Eating meat regularly increases someone’s risk of developing heart disease, diabetes, pneumonia and other serious illnesses, new research has found.

It is already known that intake of red and processed meat heightens the risk of being diagnosed with bowel cancer. But these findings are the first to assess whether meat consumption is linked to any of the 25 non-cancerous illnesses that most commonly lead to people being admitted to hospital in the UK.

The academics from Oxford University who have published the study found that consumption of red meat, processed meat and poultry meat such as chicken and turkey, either alone or together, at least three times a week was linked to a greater risk of nine different illnesses.

Their results add to the growing evidence from researchers and the World Health Organization that eating too much meat, especially red and processed meat, can damage someone’s health.

The findings, published in the journal BMC Medicine, are based on analysis of the health records of 474,985 middle-aged Britons. The researchers examined details provided about their diets with information from their medical records about hospital admissions and also mortality data for an average of eight years.

The study concluded: “On average, participants who reported consuming meat regularly (three or more times per week) had more adverse health behaviours and characteristics than participants who consumed meat less regularly.

“Higher consumption of unprocessed red and processed meat combined was associated with higher risks of ischaemic heart disease, pneumonia, diverticular disease, colon polyps and diabetes, and higher consumption of poultry meat was associated with higher risks of gastro-oesophageal reflux disease, gastritis and duodenitis, diverticular disease, gallbladder disease and diabetes.”

The academics, led by Dr Keren Papier from the university’s Nuffield Department of Population Health, found that every 70 grams of unprocessed red meat and processed meat that someone consumed daily raised their risk of heart disease by 15% and of diabetes by 30%.

Those meats may raise the risk of heart disease because they contain saturated fatty acids, which can increase low-density lipoprotein or “bad” cholesterol, which is known to put people at greater risk of heart problems.

Similarly, every 30 grams of poultry meat eaten daily increased the risk of developing gastro-oesophageal reflux by 17% and of diabetes by 14%, they found.

However, it was mainly meat-eaters who were overweight or obese who were running these risks, it emerged during the study. Most of the increased risks of disease identified were reduced once participants’ body mass index was taken into account.

“Differences in BMI across the categories of meat consumption appear to account for a substantial part of the increased risks,” the article in BMC Medicine says.

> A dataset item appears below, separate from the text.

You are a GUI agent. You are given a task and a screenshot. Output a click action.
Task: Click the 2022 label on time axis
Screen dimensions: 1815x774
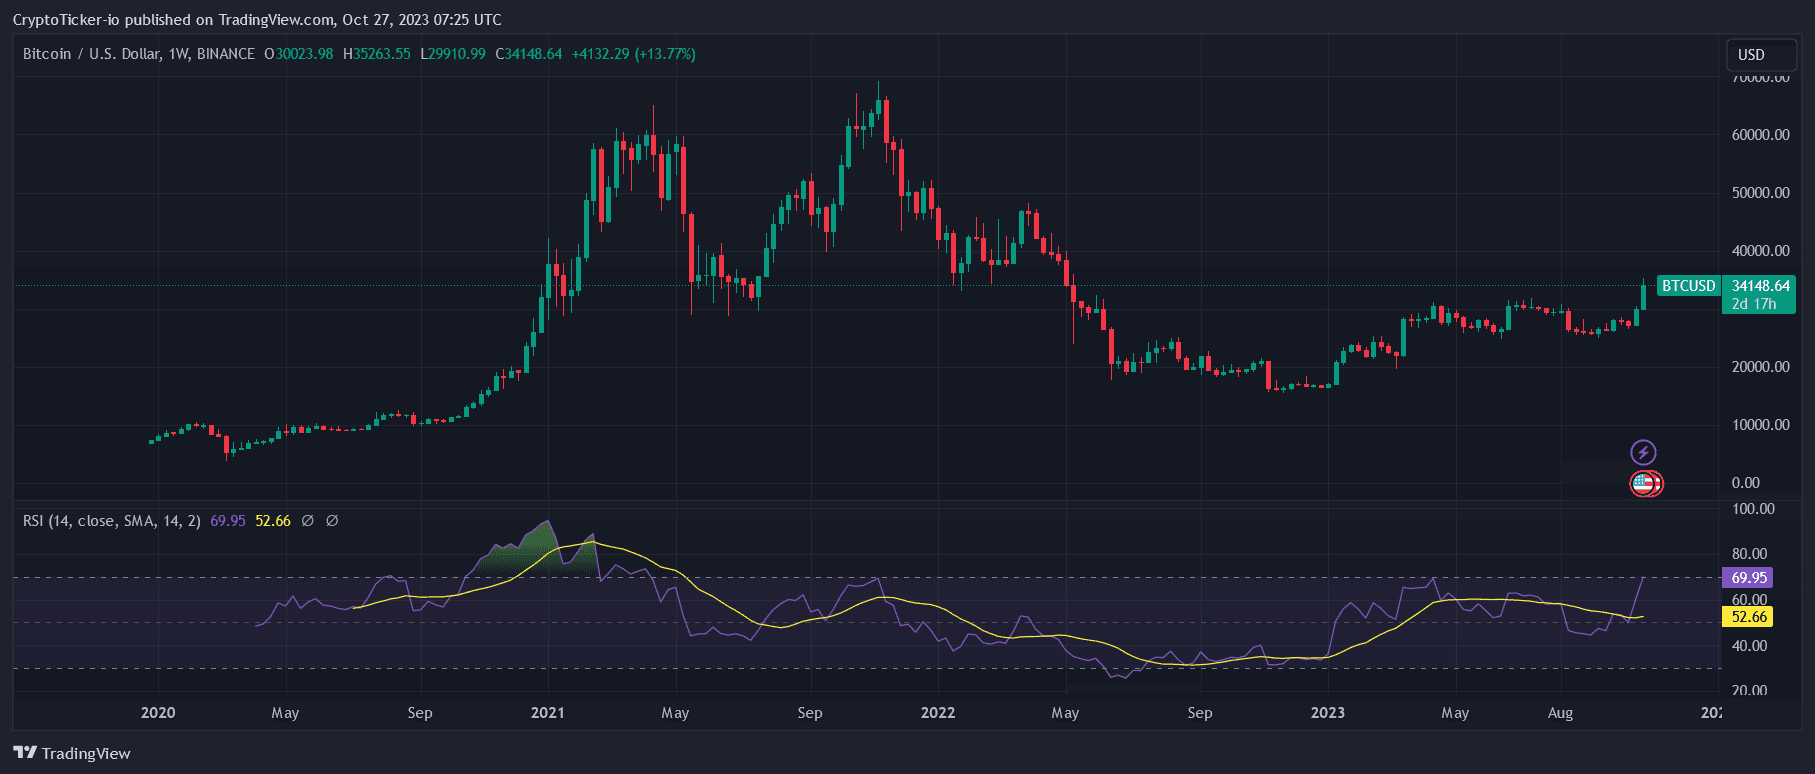pos(937,713)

Eating meat regularly did reduce the risk of someone suffering from the iron deficiency anaemia, though.

“We have long known that unprocessed red meat and processed meat consumption is likely to be carcinogenic and this research is the first to assess the risk of 25 non-cancerous health conditions in relation to meat intake in one study,” said Papier.

Further research was needed into whether the differences in risk she and her team observed reflected “causal relationships [with meat intake] and, if so, the extent to which these diseases could be prevented by decreasing meat consumption”, she added.

Public Health England and the British Meat Processors Association have been approached for a response.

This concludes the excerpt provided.